Over the next two months all nodes on v0.7.0 were urged to upgrade to the latest version of v0.8.1. A permanent hard-forking block was then mined on at block height 252,451, removing the limit on the number of inputs that could be included in a block.
2. Double spend vulnerability (CVE-2018-17144)
The software versions between 0.15.0 and 0.16.2 could have caused a potential hard fork, but the vulnerability was patched before it could be exploited, so no actual hard fork took place.
In short, versions 0.15.0 to 0.16.2 would allow for a miner to double-spend the same UTXO if it was included as an input multiple times in the same transaction. Only miners would be able to perform this attack, as nodes would only accept this transaction is it was already mined in to a block (they would reject the transaction on its own otherwise).
This double-spend vulnerability was fixed in 0.16.3, and no actual hard fork took place.
Summary
A hard fork is when you make an upgrade to the Bitcoin software that will produce new blocks/transactions that are incompatible with the old version of the software.

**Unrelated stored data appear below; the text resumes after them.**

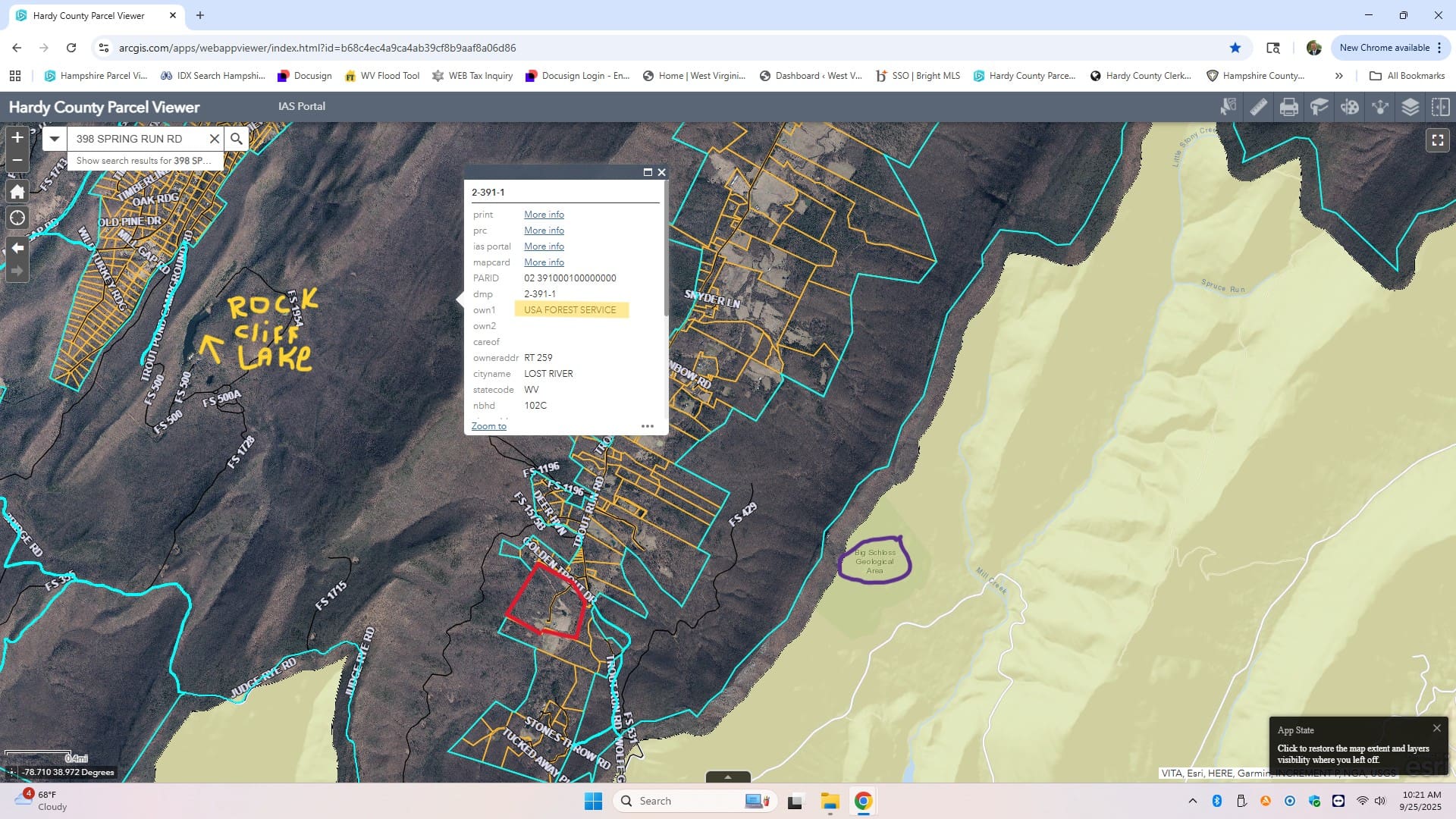Open the Print widget
This screenshot has width=1456, height=819.
pyautogui.click(x=1288, y=107)
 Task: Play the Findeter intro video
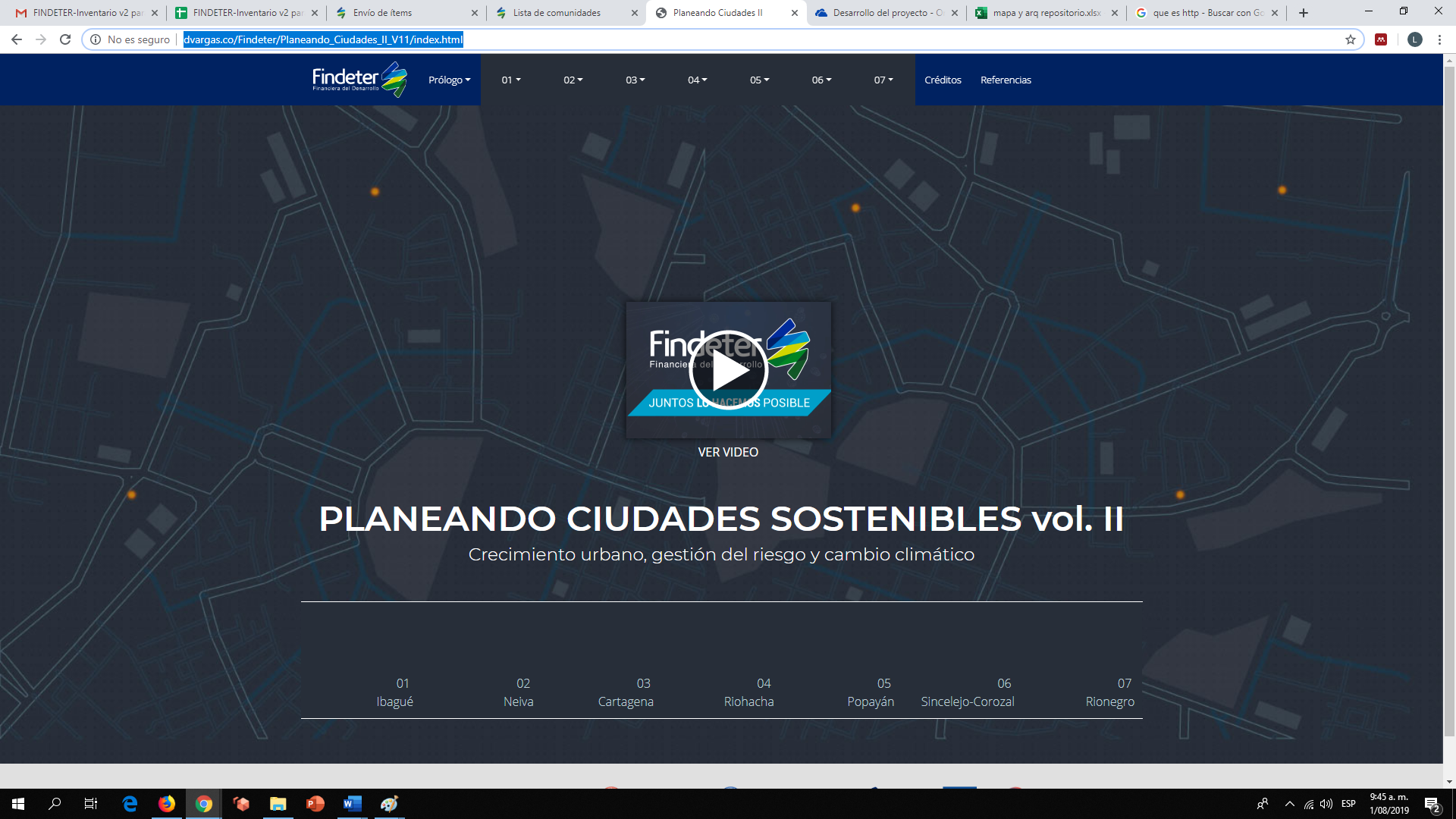[728, 370]
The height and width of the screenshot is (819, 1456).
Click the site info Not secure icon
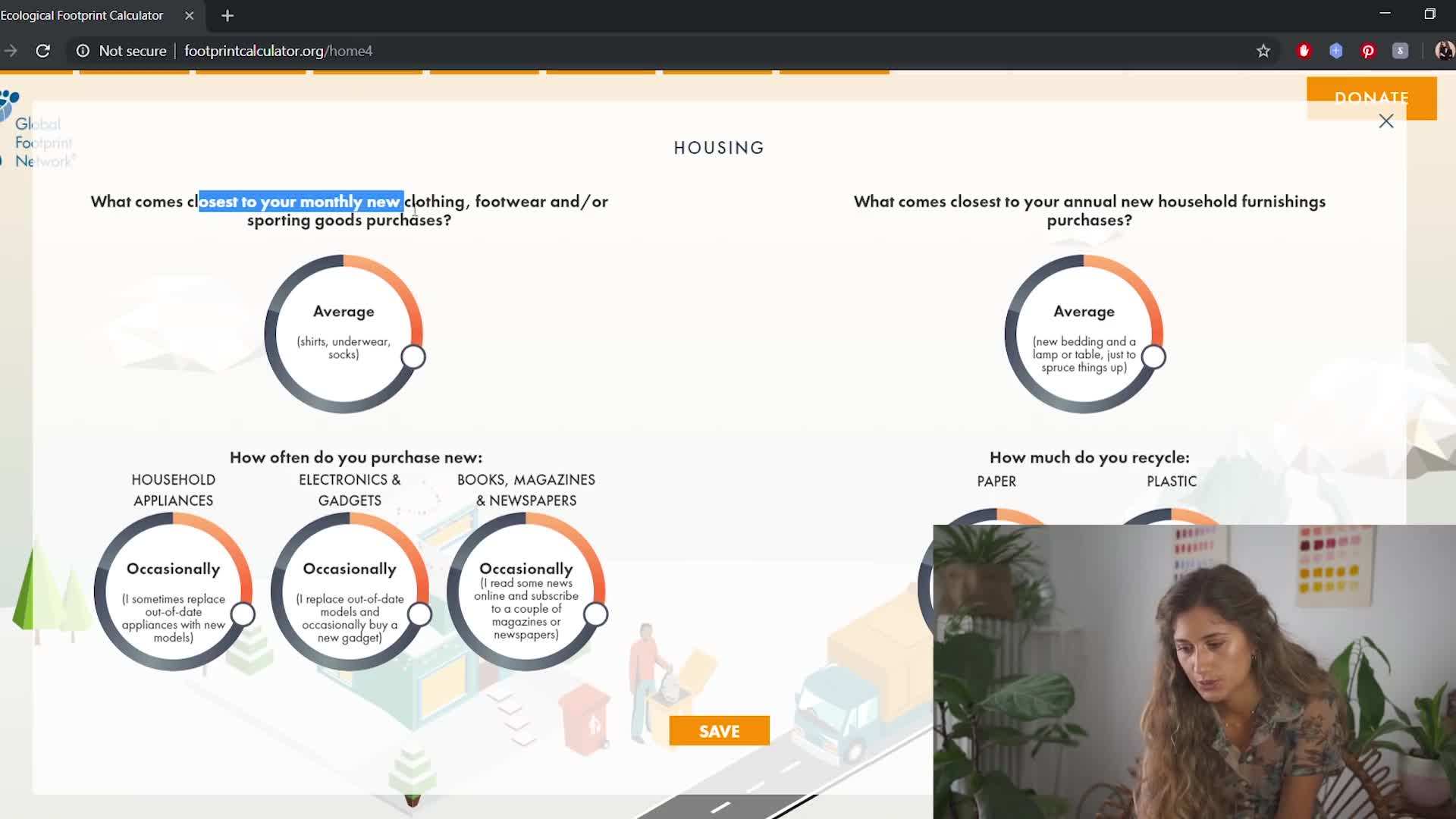83,51
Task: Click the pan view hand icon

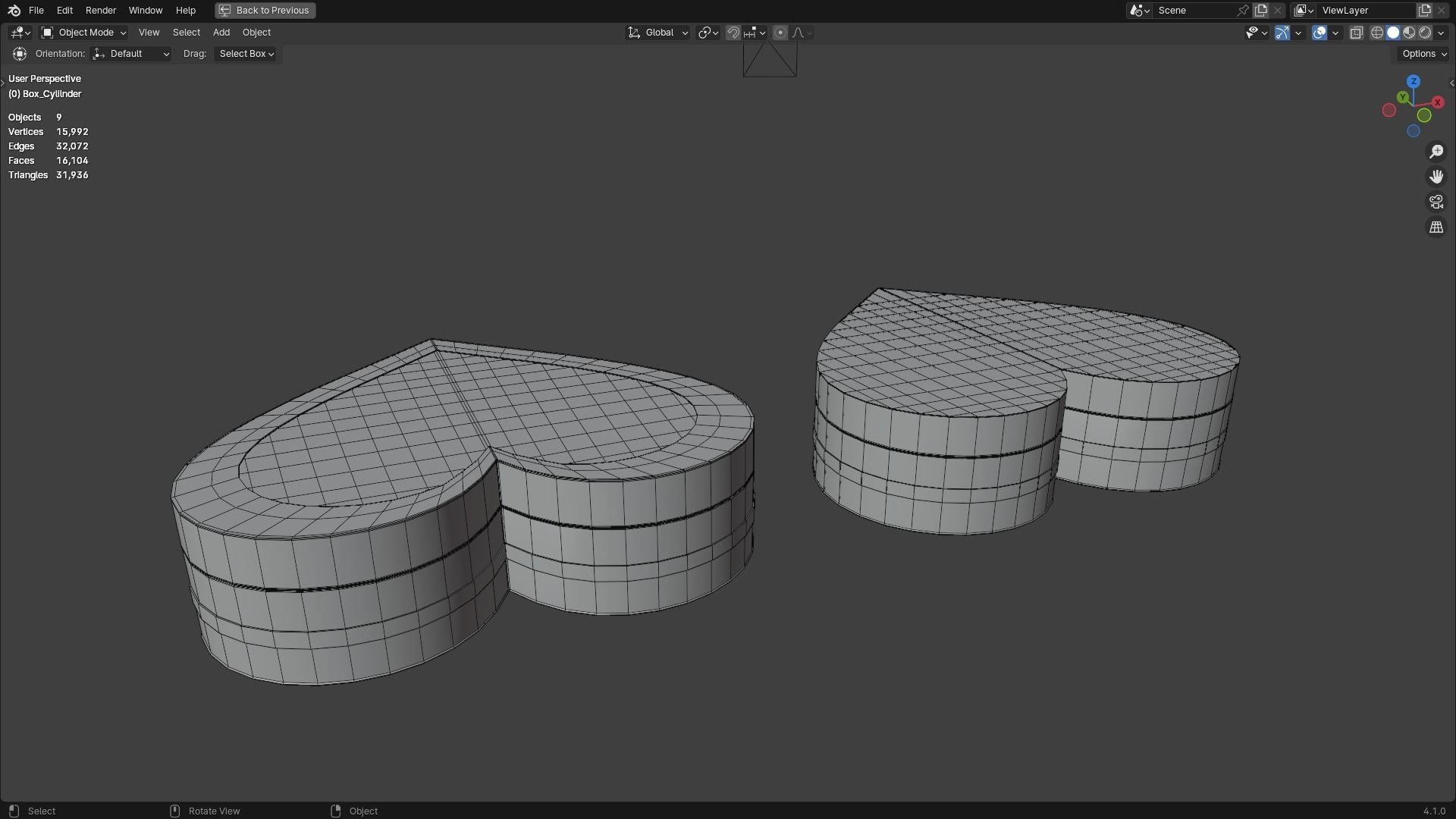Action: tap(1436, 177)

To make a successful hard fork, you want everyone running Bitcoin (i.e. nodes and miners) to upgrade to the new version of the software. This is so everyone will receive these new blocks, and agree on the same upgraded version of the blockchain.
If miners disagree about the upgrade and continue to mine blocks with both the old and new versions of the software, the blockchain will branch in to two parallel blockchains. This will split bitcoin in to two separate currencies, and would undermine the integrity of the system, which would be bad for Bitcoin.
There have yet to be any intentional hard-forking changes to Bitcoin. Instead, general upgrades to the software are preferred to be made using soft forks.